Search code examples
scalaapache-sparkrddflatmap

Unable to find Encode[Char] while using flatMap with toCharArray in spark


import spark.implicits._
import org.apache.spark.sql.functions._
var names = Seq("ABC","XYZ").toDF("names")
var data = names.flatMap(name=>name.getString(0).toCharArray).map(rec=> 
                              (rec,1)).rdd.reduce((x,y)=>('S',x._2 + y._2))

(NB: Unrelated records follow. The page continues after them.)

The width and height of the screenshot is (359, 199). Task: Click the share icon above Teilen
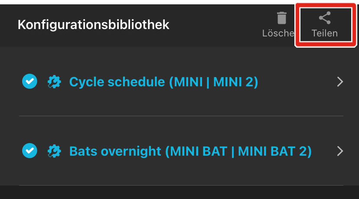tap(324, 18)
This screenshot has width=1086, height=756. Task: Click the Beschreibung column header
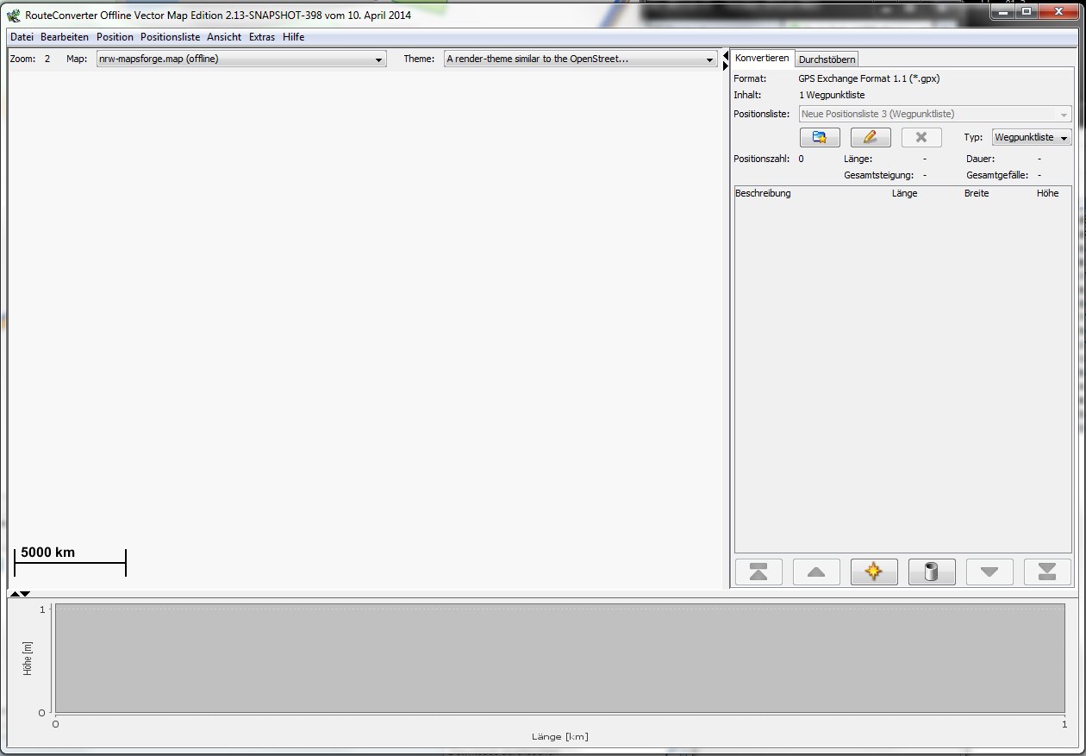coord(763,193)
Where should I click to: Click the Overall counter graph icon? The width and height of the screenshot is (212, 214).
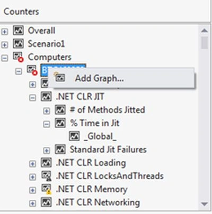pyautogui.click(x=18, y=31)
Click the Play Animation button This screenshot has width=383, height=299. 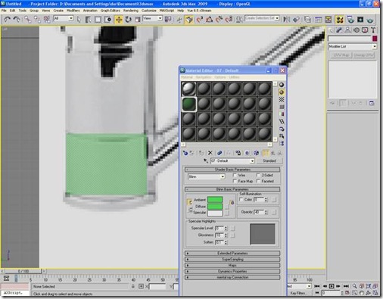[332, 286]
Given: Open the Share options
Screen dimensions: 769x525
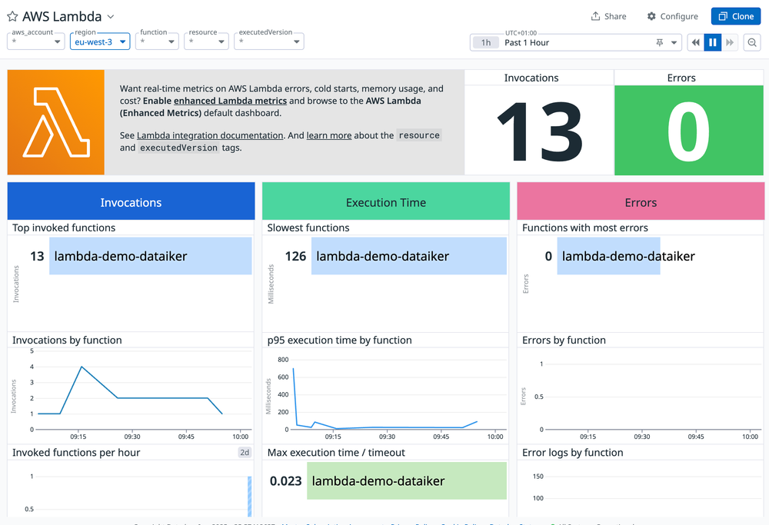Looking at the screenshot, I should pos(608,15).
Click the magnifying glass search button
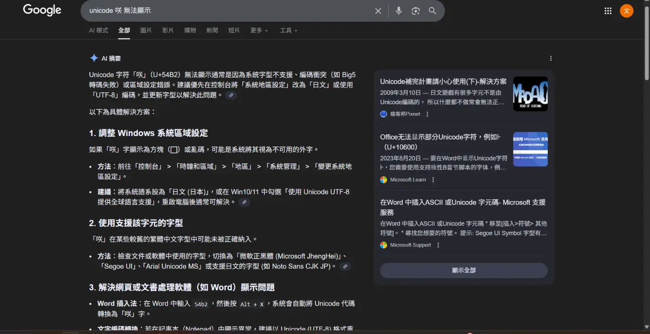This screenshot has width=650, height=334. click(x=432, y=11)
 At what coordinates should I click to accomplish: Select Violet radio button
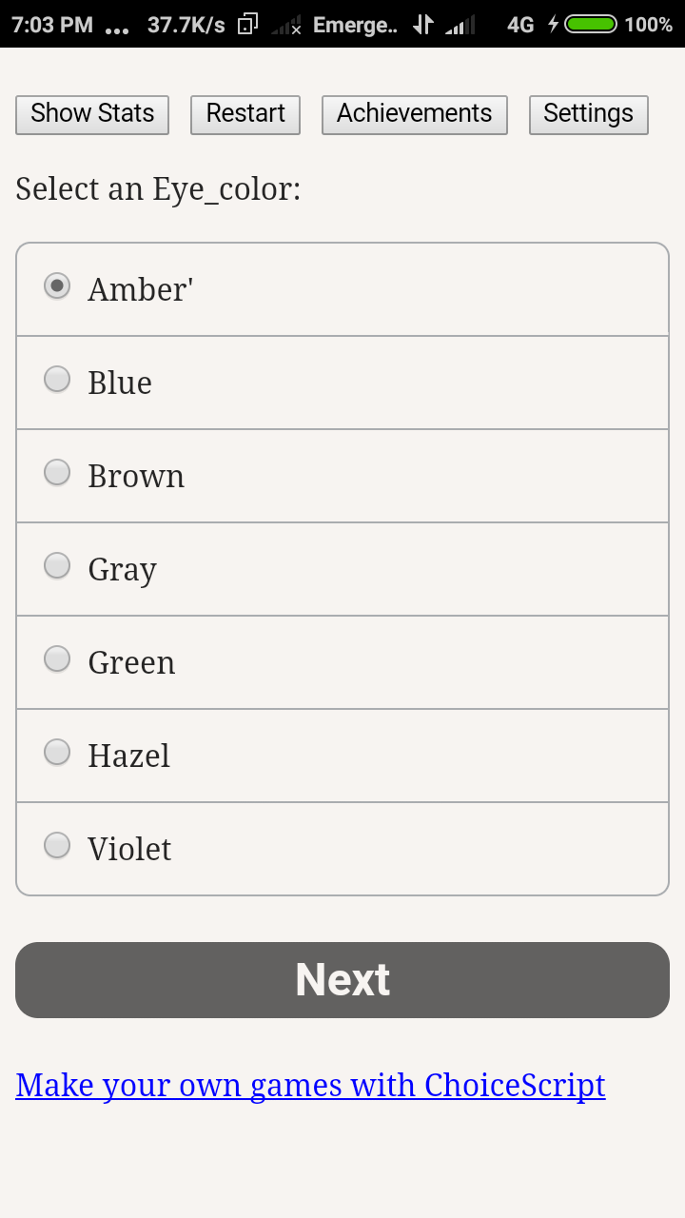pyautogui.click(x=58, y=845)
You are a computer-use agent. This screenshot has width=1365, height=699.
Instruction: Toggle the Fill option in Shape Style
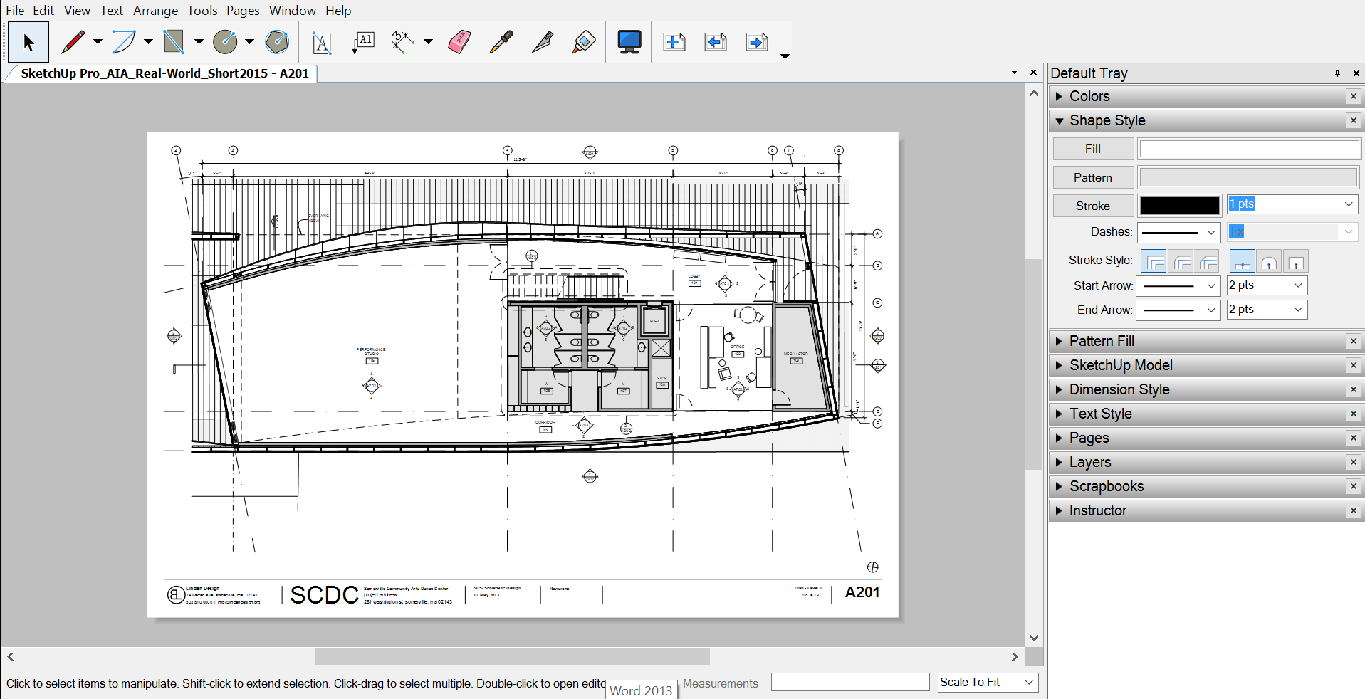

ERROR: Error:(20, 27) Unable to find encoder for type Char. An implicit Encoder[Char] is needed to store Char instances in a Dataset. Primitive types (Int, String, etc) and Product types (case classes) are supported by importing spark.implicits._ Support for serializing other types will be added in future releases. var data = names.flatMap(name=>name.getString(0).toCharArray).map(rec=>(rec,1)).rdd.reduce((x,y)=>('S',x._2 + y._2))


Solution

  • You can convert the dataframe to RDD first before doing the flatMap and map operations:

    var data = names.rdd
                    .flatMap(name => name.getString(0).toCharArray)
                    .map(rec => (rec, 1))
                    .reduce((x, y) => ('S', x._2 + y._2))
    

    which will return 6, because you're just counting the number of chars in the first column of the dataframe. Not sure if this is your desired output.